Para uma atmosfera brilhante e clássica, comece com Turner, Constable, Gainsborough ou Wilson Para uma imagem mais literária, olhe para Blake, Rossetti, Burne-Jones e Waterhouse Para uma presença moderna, Bacon, Freud, Hockney, Riley, Auerbach e Rego dão direções muito diferentes: tensão corporal, cor, óptica, matéria ou narração.

Artistas que morreram após esta data, ou ainda estão vivos, são enviados para sua página na Wikipedia em francês.

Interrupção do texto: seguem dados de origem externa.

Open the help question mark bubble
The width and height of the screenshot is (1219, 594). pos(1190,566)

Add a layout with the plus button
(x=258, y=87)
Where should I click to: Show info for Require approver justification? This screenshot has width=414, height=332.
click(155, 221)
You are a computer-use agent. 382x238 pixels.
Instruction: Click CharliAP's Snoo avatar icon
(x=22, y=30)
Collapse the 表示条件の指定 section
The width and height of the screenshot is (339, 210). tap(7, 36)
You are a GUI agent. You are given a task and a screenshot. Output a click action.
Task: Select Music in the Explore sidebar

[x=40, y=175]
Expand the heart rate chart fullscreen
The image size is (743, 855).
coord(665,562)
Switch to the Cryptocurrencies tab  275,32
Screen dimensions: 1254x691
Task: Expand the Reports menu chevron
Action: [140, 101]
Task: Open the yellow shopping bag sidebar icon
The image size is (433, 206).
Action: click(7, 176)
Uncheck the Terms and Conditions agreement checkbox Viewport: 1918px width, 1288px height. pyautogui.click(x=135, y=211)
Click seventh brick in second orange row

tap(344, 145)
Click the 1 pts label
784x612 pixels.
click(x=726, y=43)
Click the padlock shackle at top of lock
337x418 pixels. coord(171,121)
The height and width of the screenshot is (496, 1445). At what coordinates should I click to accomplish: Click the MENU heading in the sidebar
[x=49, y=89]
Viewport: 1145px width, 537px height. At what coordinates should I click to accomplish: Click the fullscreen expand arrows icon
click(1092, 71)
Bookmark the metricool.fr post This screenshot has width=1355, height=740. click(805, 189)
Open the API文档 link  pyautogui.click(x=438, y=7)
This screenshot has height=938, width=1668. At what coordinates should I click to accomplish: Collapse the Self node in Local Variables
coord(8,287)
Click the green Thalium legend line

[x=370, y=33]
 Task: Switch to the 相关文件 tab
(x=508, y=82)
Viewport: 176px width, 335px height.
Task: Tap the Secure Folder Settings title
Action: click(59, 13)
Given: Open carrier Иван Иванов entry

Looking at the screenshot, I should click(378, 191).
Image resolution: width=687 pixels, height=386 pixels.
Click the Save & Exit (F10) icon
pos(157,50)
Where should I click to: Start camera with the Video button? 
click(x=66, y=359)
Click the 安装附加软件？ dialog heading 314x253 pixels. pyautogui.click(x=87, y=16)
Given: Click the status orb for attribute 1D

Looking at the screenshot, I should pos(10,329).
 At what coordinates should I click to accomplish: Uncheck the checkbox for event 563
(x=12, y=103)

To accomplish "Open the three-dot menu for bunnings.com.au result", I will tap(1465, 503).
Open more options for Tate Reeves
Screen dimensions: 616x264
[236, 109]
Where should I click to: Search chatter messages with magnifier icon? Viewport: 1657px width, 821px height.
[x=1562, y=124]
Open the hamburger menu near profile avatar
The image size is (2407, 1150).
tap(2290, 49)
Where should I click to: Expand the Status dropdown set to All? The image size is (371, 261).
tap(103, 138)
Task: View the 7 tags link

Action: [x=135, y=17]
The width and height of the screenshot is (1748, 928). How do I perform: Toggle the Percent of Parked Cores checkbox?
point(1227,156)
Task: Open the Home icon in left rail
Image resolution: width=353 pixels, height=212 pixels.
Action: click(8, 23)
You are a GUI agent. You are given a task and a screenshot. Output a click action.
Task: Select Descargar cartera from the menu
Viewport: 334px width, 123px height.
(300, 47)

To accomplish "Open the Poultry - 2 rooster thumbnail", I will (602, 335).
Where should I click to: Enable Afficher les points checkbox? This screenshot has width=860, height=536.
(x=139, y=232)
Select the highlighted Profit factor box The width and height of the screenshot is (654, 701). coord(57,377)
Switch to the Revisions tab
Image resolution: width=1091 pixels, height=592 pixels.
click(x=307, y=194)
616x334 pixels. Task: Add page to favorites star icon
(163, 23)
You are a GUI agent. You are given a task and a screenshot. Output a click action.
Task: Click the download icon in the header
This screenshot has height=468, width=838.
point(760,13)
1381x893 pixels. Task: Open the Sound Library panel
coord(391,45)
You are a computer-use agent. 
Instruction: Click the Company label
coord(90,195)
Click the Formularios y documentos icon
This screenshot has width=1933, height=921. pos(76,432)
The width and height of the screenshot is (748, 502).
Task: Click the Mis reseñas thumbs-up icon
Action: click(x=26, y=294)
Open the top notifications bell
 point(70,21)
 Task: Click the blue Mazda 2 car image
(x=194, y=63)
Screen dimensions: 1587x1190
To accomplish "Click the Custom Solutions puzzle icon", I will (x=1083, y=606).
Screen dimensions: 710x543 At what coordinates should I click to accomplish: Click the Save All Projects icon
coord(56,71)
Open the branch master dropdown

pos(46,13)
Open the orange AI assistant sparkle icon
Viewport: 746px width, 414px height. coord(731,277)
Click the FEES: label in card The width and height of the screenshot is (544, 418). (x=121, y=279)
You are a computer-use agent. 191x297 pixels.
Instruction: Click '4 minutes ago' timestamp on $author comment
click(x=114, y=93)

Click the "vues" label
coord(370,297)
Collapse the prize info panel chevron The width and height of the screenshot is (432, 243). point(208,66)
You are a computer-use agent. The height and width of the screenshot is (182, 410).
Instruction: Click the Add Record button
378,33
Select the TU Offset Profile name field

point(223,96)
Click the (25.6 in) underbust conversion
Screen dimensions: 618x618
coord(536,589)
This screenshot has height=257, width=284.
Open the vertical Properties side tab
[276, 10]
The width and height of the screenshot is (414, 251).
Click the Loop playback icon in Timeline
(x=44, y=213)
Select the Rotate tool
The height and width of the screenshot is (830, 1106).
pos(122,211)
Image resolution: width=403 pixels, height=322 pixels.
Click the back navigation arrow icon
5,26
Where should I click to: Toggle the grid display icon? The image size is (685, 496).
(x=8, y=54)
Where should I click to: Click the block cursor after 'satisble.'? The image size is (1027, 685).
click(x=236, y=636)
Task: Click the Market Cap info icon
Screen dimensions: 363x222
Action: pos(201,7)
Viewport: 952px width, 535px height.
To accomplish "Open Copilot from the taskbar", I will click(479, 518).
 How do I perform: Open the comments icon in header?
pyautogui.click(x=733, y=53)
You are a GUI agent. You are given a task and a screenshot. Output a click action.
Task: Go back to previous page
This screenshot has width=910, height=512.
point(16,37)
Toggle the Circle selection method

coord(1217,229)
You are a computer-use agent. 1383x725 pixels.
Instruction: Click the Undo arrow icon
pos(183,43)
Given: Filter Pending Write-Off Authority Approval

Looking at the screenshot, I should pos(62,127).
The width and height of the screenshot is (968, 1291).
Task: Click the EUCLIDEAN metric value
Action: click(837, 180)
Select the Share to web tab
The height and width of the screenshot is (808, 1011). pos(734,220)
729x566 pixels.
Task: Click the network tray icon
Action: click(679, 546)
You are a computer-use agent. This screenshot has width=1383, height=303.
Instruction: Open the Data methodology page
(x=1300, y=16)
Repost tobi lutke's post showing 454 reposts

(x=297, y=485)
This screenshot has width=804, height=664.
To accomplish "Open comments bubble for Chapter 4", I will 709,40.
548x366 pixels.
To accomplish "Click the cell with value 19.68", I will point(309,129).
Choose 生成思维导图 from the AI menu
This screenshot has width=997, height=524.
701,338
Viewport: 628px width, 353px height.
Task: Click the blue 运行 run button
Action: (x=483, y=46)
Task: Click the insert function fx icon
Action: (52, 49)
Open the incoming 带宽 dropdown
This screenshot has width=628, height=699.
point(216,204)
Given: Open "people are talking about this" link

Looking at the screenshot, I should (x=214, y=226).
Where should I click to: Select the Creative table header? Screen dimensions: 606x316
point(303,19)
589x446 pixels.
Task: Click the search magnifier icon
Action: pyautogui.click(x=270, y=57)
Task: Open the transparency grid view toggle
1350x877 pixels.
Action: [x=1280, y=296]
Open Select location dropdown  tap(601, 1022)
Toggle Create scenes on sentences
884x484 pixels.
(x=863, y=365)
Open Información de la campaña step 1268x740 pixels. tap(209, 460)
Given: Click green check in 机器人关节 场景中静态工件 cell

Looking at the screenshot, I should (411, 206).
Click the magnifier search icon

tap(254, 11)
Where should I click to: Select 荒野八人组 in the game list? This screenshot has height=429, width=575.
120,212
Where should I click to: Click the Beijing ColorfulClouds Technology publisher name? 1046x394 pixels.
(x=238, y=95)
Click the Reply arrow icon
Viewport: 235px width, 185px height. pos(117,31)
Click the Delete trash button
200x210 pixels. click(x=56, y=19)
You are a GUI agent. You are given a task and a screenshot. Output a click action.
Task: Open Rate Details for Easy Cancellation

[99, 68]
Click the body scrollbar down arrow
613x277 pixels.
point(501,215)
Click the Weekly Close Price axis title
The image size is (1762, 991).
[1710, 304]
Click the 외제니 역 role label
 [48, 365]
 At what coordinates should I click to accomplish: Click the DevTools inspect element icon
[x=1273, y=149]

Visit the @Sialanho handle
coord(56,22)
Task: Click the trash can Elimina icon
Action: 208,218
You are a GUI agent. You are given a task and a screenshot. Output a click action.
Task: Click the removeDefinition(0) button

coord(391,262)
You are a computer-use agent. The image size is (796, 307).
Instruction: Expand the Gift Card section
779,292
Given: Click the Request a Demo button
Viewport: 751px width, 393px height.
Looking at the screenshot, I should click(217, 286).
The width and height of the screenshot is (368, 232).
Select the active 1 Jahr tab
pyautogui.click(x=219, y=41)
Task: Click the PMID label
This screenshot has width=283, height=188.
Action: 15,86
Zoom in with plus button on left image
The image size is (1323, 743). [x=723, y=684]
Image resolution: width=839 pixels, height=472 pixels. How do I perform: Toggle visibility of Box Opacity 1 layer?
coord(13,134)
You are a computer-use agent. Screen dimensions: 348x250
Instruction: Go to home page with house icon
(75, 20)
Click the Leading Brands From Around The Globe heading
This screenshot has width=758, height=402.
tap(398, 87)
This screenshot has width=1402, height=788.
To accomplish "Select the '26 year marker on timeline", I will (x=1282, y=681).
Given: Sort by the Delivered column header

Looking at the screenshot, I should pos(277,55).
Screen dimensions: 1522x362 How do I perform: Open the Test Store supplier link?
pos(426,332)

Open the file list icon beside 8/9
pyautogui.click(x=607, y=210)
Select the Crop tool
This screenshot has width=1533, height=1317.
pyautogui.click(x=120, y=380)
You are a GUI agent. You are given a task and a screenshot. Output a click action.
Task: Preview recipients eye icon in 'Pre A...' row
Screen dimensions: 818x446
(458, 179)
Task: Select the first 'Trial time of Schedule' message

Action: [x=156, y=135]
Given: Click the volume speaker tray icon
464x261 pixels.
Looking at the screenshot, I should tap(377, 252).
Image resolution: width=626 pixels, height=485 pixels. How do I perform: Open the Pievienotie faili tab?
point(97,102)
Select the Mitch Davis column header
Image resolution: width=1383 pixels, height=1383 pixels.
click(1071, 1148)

A pintura britânica avança entre a observação e a invenção

Ela olha para céus, cavalos, salões, fábricas, corpos e imagens populares com uma intensidade muito particular Turner dissolve o padrão na luz, Constable devolve-lhe o seu ar húmido, Bacon torce-o ao ponto de gritar, Hockney reconstrói-o com cor e prazer.

Este Top 100 permite que você se mova entre esses pólos: paisagem, retrato, sátira, Pré-Rafaelismo, modernismo, abstração, Pop Art e figuração contemporânea É menos uma linha reta do que uma constelação, mas uma constelação sólida para entender o que a Grã-Bretanha trouxe para a pintura.